◆ **TO BE DONE**
a) Say whether each statement agrees with the classroom guide to the Pomonok Dreams documentary, answering yes or no and quoting the words of the guide that decide it. (i) The documentary is one hour long. (ii) The guide suggests showing the film in fifteen-minute segments. (iii) The Pomonok Houses were built in 1945.
b) Extend the classroom guide to the Pomonok Dreams documentary, picking up right after its final line.

◆ **SOURCE TEXT**
Pomonok Dreams for Classroom Use
This hour documentary can be used in a variety of ways in the classroom, depending on subject, grade level, and time constraints. Ideally, it can be used as a basis for a one or two week unit in a middle or high school History or English class.
A. Guide Questions – The film can be shown in ten minute segments accompanied by a handout with corresponding questions. The questions can be used as a guide or the teacher could stop the film and ask students to answer the questions in writing or verbally at appropriate points.
1. Why was housing such an important issue in 1945?
2. Describe at least three features of the Pomonok Houses built in 1950?
3. Where did the families who moved into Pomonok live before? How was Pomonok an improvement?
4. What were three features of the tower blocks (tall brick buildings) that were considered to be modern back then?
5. Describe the “21 factors” background check a tenant had to pass before moving into Pomonok.
6. How did the landscaping of Pomonok make it a desirable place to live?
7. How was Pomonok maintained (taken care of)? Why is that important?
8. What was the big difference between the successful public housing in New York compared to some of other public houses around the country?
9. Explain what is meant in the film by Pomonok being a “community.”

◆ **DATA SHOWN**
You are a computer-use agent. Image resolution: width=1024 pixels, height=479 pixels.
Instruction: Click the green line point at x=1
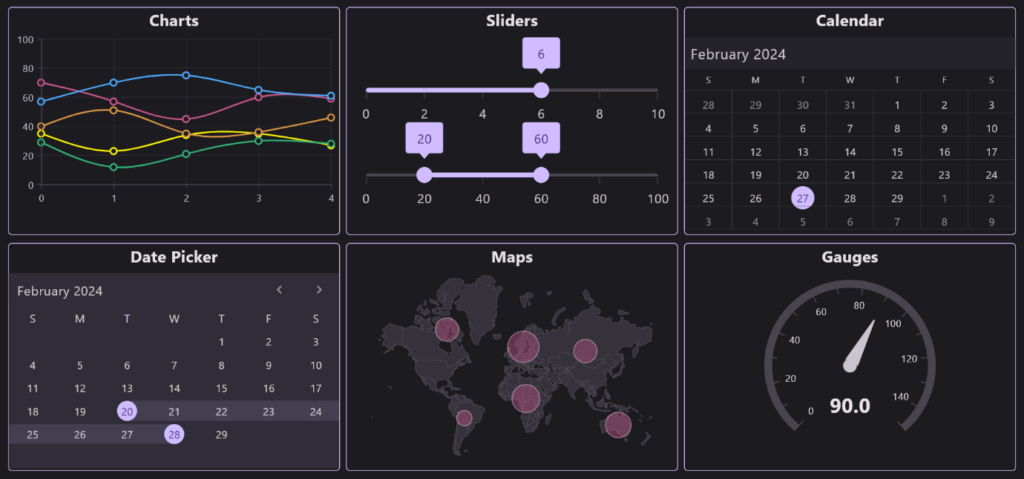coord(114,167)
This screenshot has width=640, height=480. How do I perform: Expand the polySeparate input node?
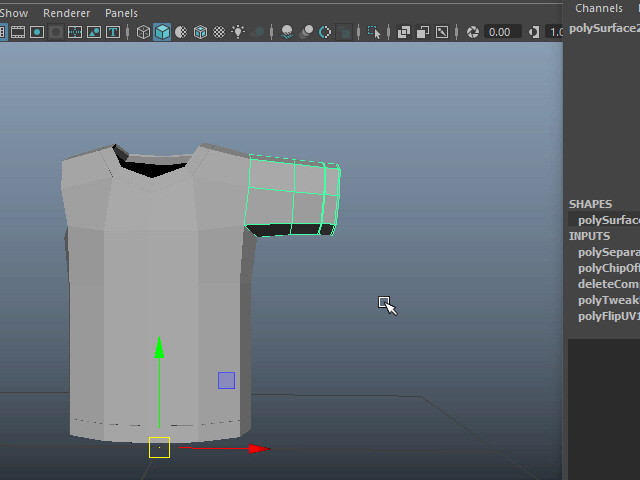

◆ **REPLIES**
a)
(i) Yes: "This hour documentary"
(ii) No: "The film can be shown in ten minute segments"
(iii) No: "the Pomonok Houses built in 1950"

b)
10. What made Pomonok such a great place for kids? Why were there so many kids to play with?
11. How did the mix of ethnic groups inside Pomonok compare to the ethnic mix in other places like Harlem or Long Island?
12. What were some of the jobs fathers had in Pomonok to support their families? Would you say they were rich or poor? Explain.
13. How did Pomonok families show they valued education?
14. What are some of the memories people have of their school days in Pomonok?
15. How did the Boy Scouts contribute to the Pomonok community?
16. Describe the excitement of John Kennedy’s visit to Pomonok in 1960.
17. Describe the importance of playgrounds and sports in the lives of Pomonok kids. Compare to today.
18. Describe the importance of music in the lives of Pomonok kids. Compare to today.
19. Describe how the 1964 World’s Fair a big event for kids in Pomonok?
20. How did hanging out outside in the summer contribute to the feeling of community in Pomonok?
21. How did the Pomonok Community Center contribute to kid’s lives? List at least five activities kids were involved in the Community Center.
22. What contribution did Mr. D make to Pomonok? Describe a local hero from your neighborhood.
23. In what ways was Jack more than just an ice cream man? 24. In what way were Pomonok winters as fun as summers for kids?
25. What are the advantages of growing up with large numbers of kids?
26. How do you think living in Pomonok contributed to the success of the people from Pomonok interviewed in the film?
27. What are some of the recent problems Pomonok has had? What are some of the possible causes of those problems?
28. Should more places like Pomonok be built today? Explain.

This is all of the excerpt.